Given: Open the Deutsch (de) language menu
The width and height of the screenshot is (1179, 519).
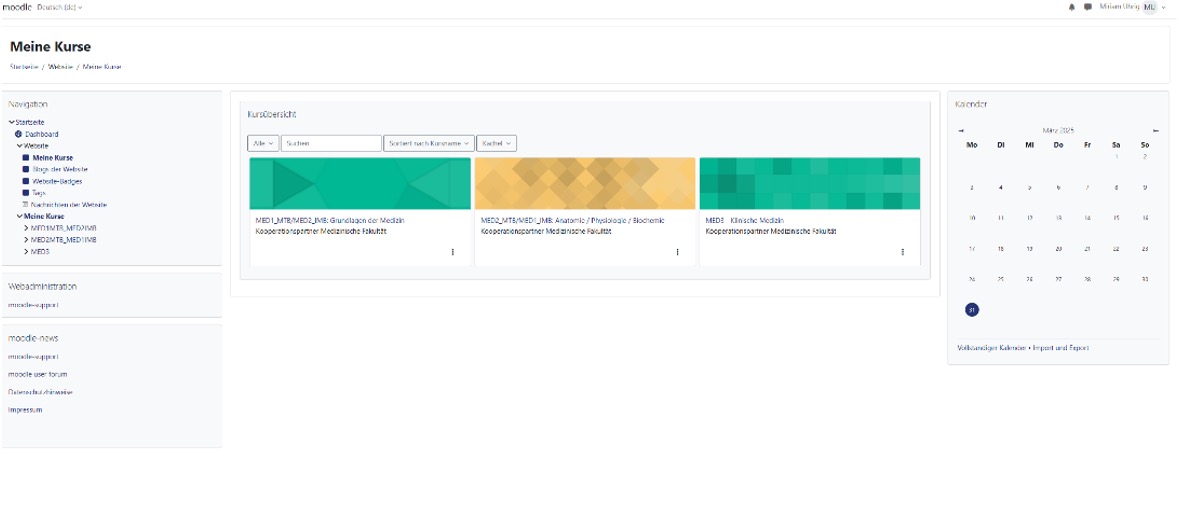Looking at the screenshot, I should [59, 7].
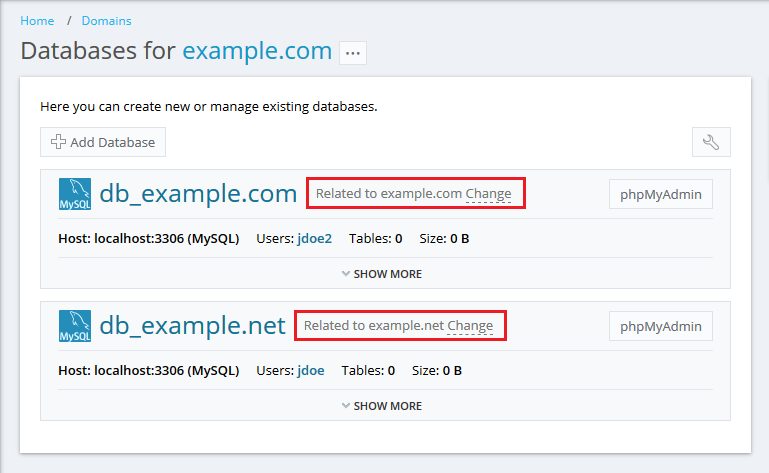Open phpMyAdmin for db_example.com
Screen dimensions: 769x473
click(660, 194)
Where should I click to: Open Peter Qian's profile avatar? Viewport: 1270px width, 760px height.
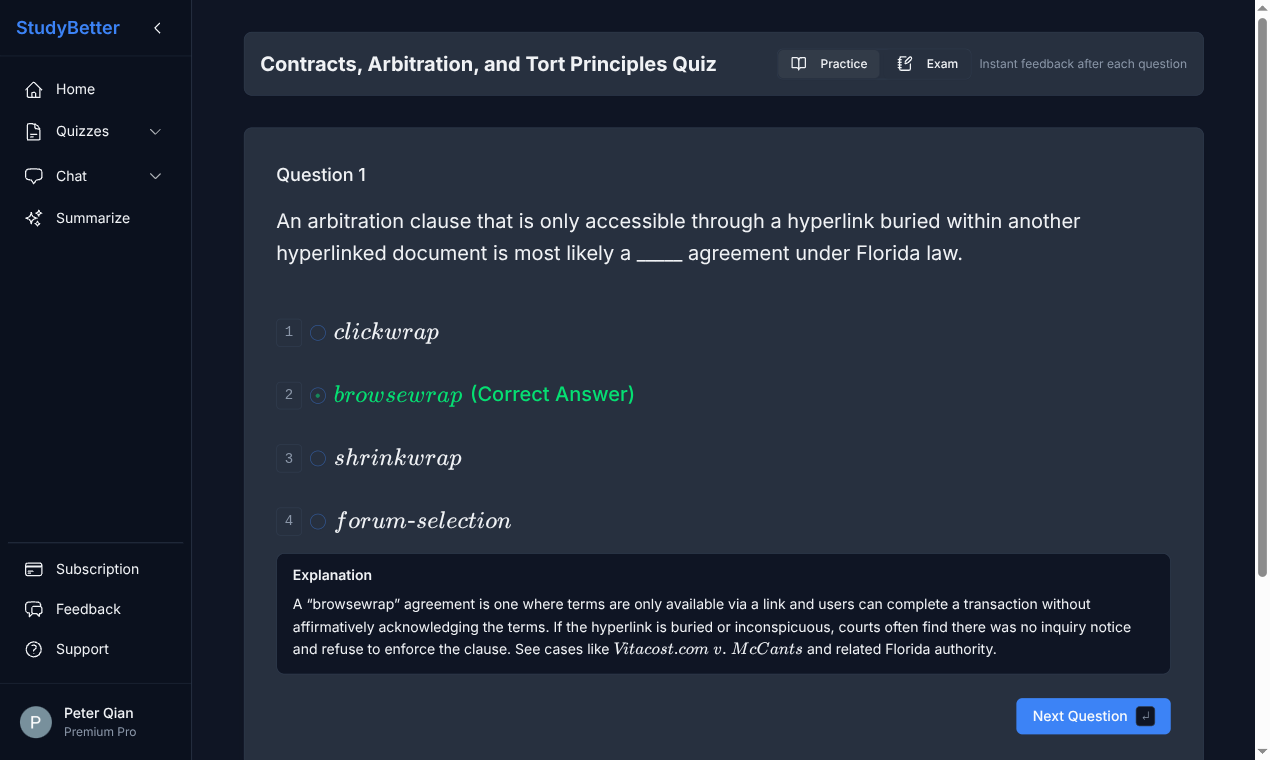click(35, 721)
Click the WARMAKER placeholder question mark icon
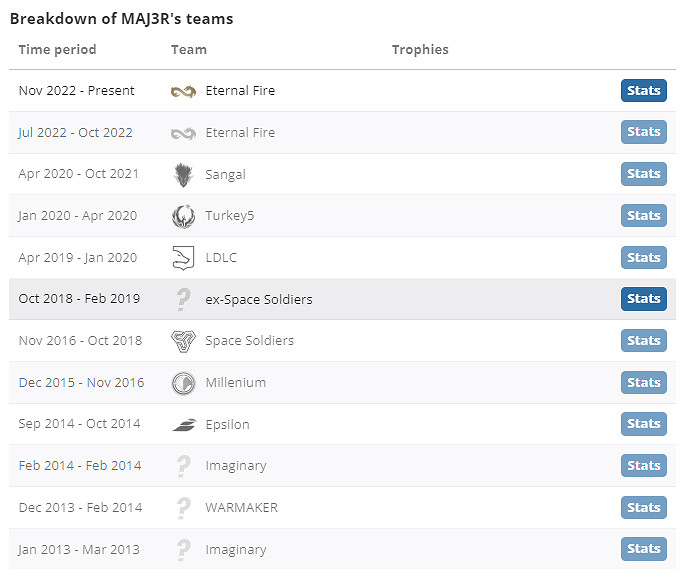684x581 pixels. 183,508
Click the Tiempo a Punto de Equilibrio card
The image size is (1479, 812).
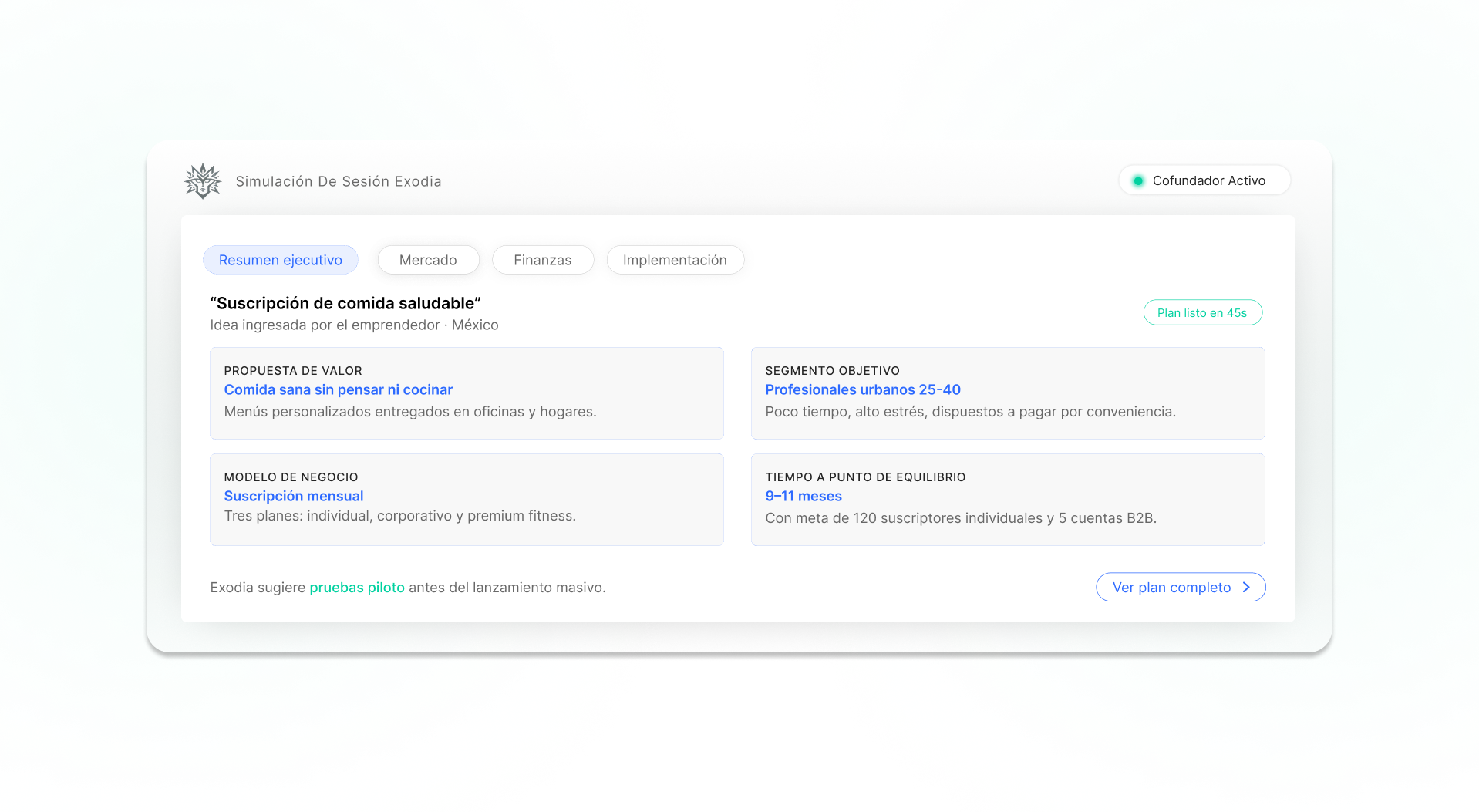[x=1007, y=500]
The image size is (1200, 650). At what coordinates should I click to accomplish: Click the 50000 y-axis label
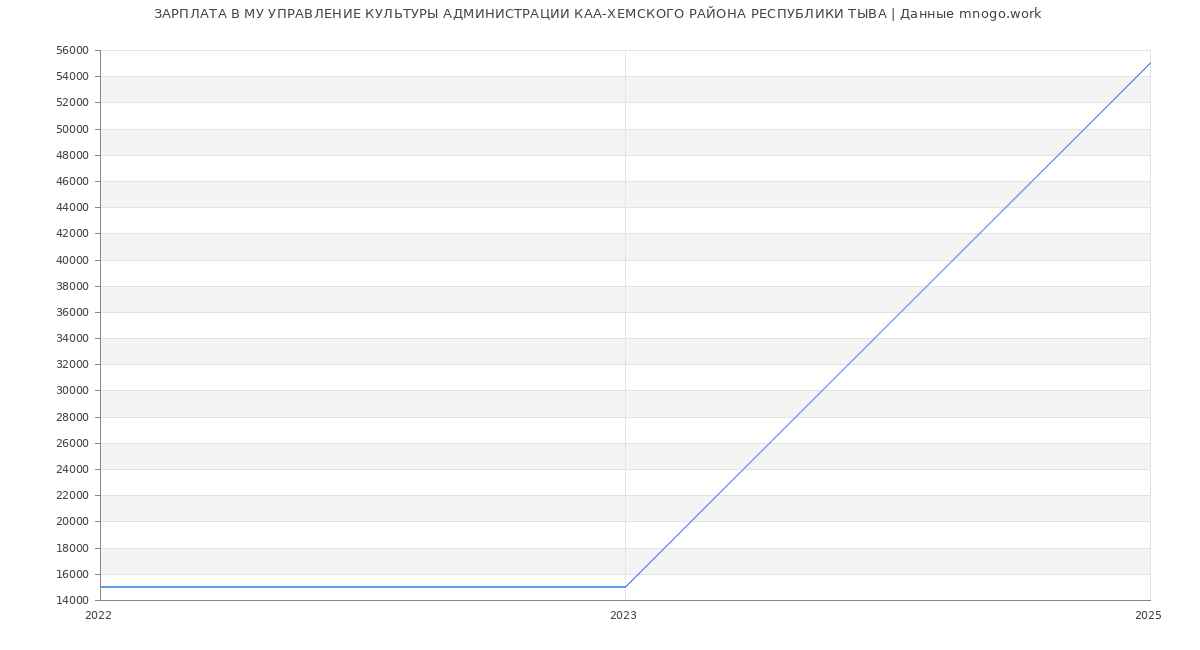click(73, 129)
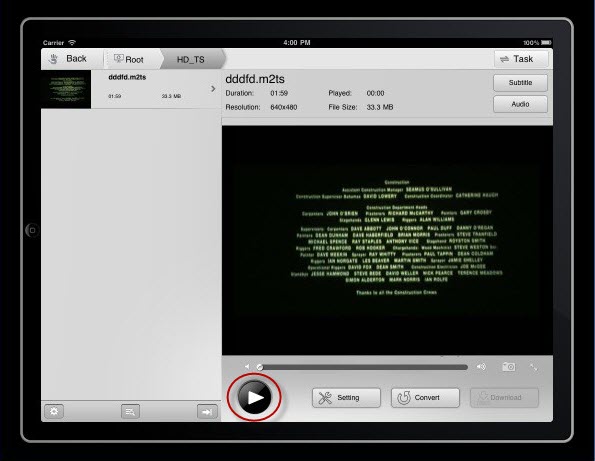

*****

What to produce
Take the lines from the one holding "The width and" through the final line of the records above and output them exactly, both ends included, excluding pictures.

Solution to this exercise
The width and height of the screenshot is (1179, 519).
Looking at the screenshot, I should [59, 7].
Open phpMyAdmin for db_example.com
Screen dimensions: 769x473
click(660, 194)
Where should I click to: Open Peter Qian's profile avatar? Viewport: 1270px width, 760px height.
click(35, 721)
Click the WARMAKER placeholder question mark icon
684x581 pixels. 183,508
Click the Tiempo a Punto de Equilibrio card
The image size is (1479, 812).
[x=1007, y=500]
The image size is (1200, 650). At what coordinates should I click to accomplish: Click the 50000 y-axis label
click(73, 129)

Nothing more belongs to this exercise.